Congresswoman Debbie Wasserman-Schultz (FL-25) spoke before Congress last week and gave remarks in support of real-time emissions monitoring (see here for the full hearing).
Congresswoman Wasserman-Schultz, a proponent of real-time emissions monitoring technology, recently reinforced what we have always believed at SailPlan — that real-time emissions monitoring technology can benefit industry and the environment. During a Congressional Hearing last week, she spoke about the legislative language she’s submitting to encourage the Army Corps of Engineers to implement technology like SailPlan’s. Here’s her testimony:
“To meet the Biden Administration’s ambitious goals for reducing U.S. greenhouse gas emissions, it is imperative that we adopt a comprehensive approach. One effective lever within reach is the optimization of fuel efficiency in the Corps’ existing vehicle fleet. And we don’t need to invest billions in new boats and vessels to achieve this.
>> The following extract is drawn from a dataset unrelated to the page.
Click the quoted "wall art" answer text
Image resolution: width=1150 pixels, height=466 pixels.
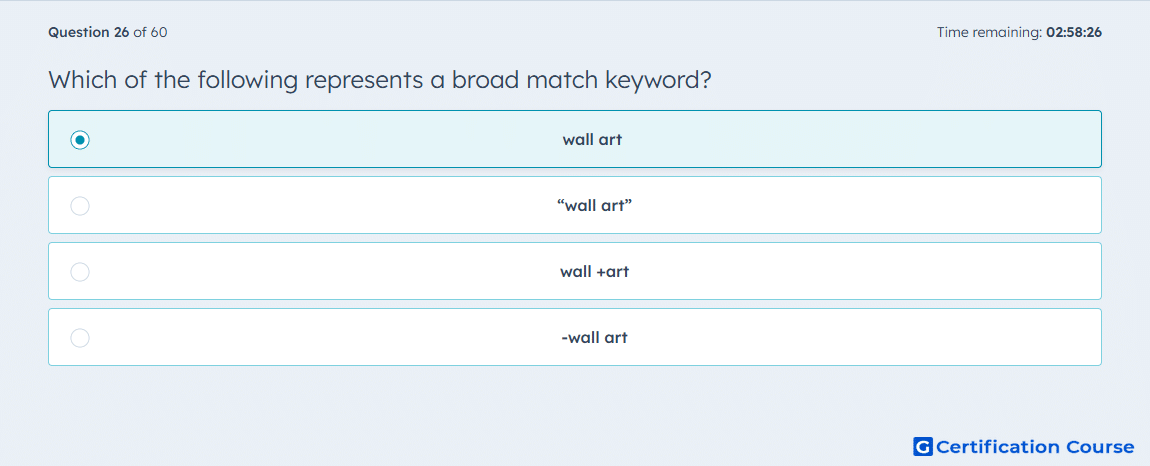click(x=594, y=205)
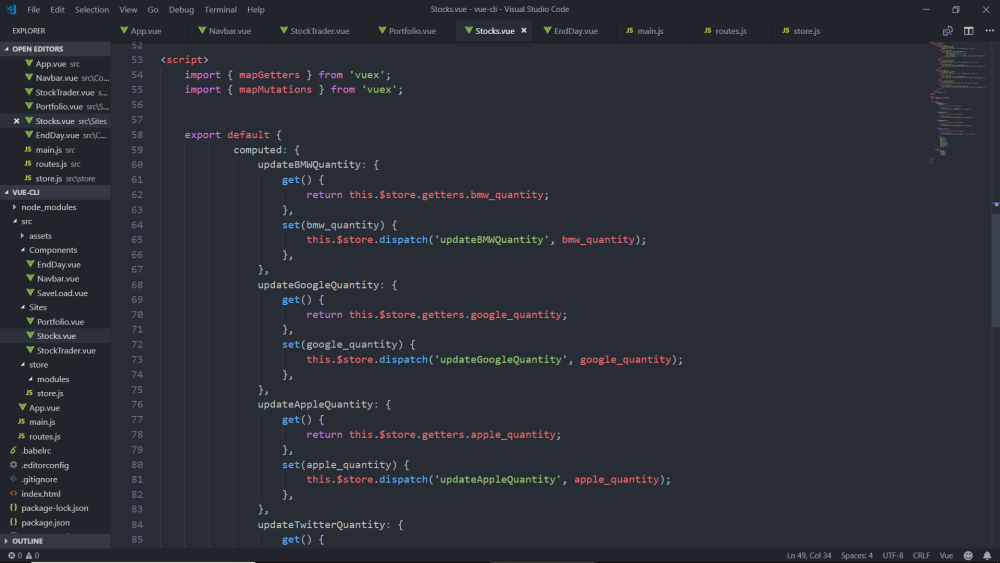
Task: Open the Selection menu
Action: pos(92,9)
By incorporating real-time emissions’ measurements, and recommending operational and technical efficiency improvements, we can achieve substantial cost savings for American taxpayers, while also contributing to environmental conservation.
I propose that we include language in this WRDA encouraging the Corps to consider investing in this new technology and to brief Congress on potential opportunities to leverage this technology in the future.”
– Congresswoman Wasserman-Schultz before the Transportation & Infrastructure Committee’s Subcommittee on Water Resources and Environment Hearing on Proposals for a Water Resources Development Act of 2024: Members’ Day Hearing (Jan 11, 2024).
Here’s why we think she is right:
Fuel consumption is both a limiting factor and a large cost for the Army Corps of Engineers (the Corps). Fuel is used for various consequential activities, including electricity for communications and fuel to run the vessel. Generally, fuel efficiency is not the first priority during operations, but there are times when fuel efficiency can be prioritized. Burning fuel more efficiently reduces costs, lowers sensitivity to fuel prices, and results in less time spent refueling.
Fuel efficiency increases can be realized by optimization, which is a key strategy to make the vessel more efficient. There is a new technology that uses real-time measurements of emissions to recommend real-time operational and technical efficiency improvements, saving the Corps money on fuel and maintenance costs.
SailPlan’s real-time emissions monitoring technology is available to reduce fuel consumption by directly measuring greenhouse gas emissions in real-time. The greenhouse gas emissions give direct recommendations on how to optimize vessel operations. This technology is a hardware/software solution that connects Continuous Emissions Monitoring Systems (CEMS) to optimization software. The technology provides real-time measured emissions, optimization strategies, recommendations, and streamlined emissions reporting.